More than this: "The Liquor Tax Law has lightened our labors considerably, because of the excellent provision requiring saloon-keepers to keep their bars exposed during prohibited hours. On the other hand, we have met with considerable difficulty owing to the establishment of 'fake hotels, and the acceptance by the courts of the theory that a man who purchases a sandwich in a hotel is a guest; that he is entitled to consider that sandwich, whether eaten or not, as a meal, and is entitled to have all the liquor he wants with it."

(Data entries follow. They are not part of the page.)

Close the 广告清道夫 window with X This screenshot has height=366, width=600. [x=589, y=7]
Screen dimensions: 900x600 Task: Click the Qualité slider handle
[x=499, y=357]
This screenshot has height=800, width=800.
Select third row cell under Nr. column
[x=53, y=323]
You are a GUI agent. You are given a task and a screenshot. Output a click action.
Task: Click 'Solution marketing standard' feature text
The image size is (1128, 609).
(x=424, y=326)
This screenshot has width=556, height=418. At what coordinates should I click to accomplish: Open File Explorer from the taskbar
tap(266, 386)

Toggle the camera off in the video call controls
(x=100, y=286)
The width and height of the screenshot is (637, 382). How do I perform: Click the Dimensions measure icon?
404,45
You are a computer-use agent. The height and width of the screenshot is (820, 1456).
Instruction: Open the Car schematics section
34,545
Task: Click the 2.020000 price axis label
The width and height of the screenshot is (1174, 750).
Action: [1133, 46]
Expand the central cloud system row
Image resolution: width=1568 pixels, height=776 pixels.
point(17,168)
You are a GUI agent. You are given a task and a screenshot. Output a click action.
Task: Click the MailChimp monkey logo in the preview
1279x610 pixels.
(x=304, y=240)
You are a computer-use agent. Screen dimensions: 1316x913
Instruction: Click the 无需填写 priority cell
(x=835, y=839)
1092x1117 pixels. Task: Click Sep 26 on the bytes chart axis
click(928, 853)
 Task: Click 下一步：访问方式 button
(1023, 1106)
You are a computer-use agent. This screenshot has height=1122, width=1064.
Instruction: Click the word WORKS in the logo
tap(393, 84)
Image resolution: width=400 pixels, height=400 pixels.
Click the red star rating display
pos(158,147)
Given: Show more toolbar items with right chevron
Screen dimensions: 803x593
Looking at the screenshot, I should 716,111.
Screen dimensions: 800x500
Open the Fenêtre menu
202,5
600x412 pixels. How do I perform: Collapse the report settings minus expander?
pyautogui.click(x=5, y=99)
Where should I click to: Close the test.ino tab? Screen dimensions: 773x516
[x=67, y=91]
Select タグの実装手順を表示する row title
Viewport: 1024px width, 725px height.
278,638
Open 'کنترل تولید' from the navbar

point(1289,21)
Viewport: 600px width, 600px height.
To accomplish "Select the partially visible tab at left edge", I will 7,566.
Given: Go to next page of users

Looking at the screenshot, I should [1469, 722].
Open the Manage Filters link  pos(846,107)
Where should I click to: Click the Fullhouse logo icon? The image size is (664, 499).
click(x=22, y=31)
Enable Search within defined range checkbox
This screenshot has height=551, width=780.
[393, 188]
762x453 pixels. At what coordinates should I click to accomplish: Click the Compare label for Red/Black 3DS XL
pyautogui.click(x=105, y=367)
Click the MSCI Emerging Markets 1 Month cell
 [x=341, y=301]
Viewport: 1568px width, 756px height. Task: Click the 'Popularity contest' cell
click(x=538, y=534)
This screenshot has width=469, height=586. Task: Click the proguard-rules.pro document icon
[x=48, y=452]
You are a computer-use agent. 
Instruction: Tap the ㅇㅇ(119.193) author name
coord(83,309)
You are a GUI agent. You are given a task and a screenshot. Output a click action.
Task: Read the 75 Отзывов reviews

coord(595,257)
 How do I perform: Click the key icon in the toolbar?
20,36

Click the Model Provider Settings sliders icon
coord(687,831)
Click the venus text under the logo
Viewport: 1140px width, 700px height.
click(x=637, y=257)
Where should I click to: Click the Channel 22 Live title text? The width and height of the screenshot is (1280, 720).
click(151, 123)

The picturesque side of Mr. Roosevelt's experience as Police Commissioner has been given in a most entertaining way by Mr. Jacob A. Riis, one of the friends of Roosevelt who has been a helper all along the roads of reforms:

"Haroun-al-Roosevelt the newspapers have nicknamed the President of the New York City Police Board, in good-natured banter at his fashion of disciplining his men by going about at night to see for himself what they are doing. In point of fact, there is much in the methods of the Reform Board to suggest the beneficent rule of the mythical Caliph. Mayor Strong's method of solving the most difficult problem with which his administration had to deal points to his possessing the faculty that made King William Emperor of a united Germany—that of choosing his advisers well, which is the very genius of leadership. It would be difficult to get four men together better fitted to do the great work they have to do than Commissioners Theodore Roosevelt, Andrew D. Parker, Avery D. Andrews and Frederick D. Grant. In four short

weeks they have succeeded in impressing their purpose on a demoralized force to an extent which the timid citizens who saw the old order of things upset with misgivings must have thought incredible. Practically, their work is done already. What remains to be done is important, but not nearly so much so as the demonstration to the force, and to the citizens, that the thing was possible, that in the struggle between moral force and political ‘pull,' the former might win,-must win, however uneven the apparent odds.

"This was the issue from the first, and to the demonstration of it the new Board promptly directed its efforts. It found a force, misnamed the Finest, stricken through and through with the dry-rot of politics. The blackmail, brutality, shirking, and all the rest were mere symptoms of the general disorder. The very first act of the Board—viz., to extend civil service rule to the appointments still left open in the department—was at once an answer and a challenge to the politicians who swarmed in Mulberry Street, confident of being able to make a line' on the new men and the new order of things. This effort they have not abandoned in the face of many discouragements. 'The light shineth in darkness, and the darkness comprehended it not.' It is the nature of Tammany politics that it should not appreciate the quality of moral force. They have nothing in common.

“'You will yield too. You are but human,' said the oldest and wariest of the politicians, as he left Mulberry Street, a beaten man. Mr. Roosevelt's answer was to send to the Board his proposition, which it promptly adopted, to close the last avenue of the politician to police patronage.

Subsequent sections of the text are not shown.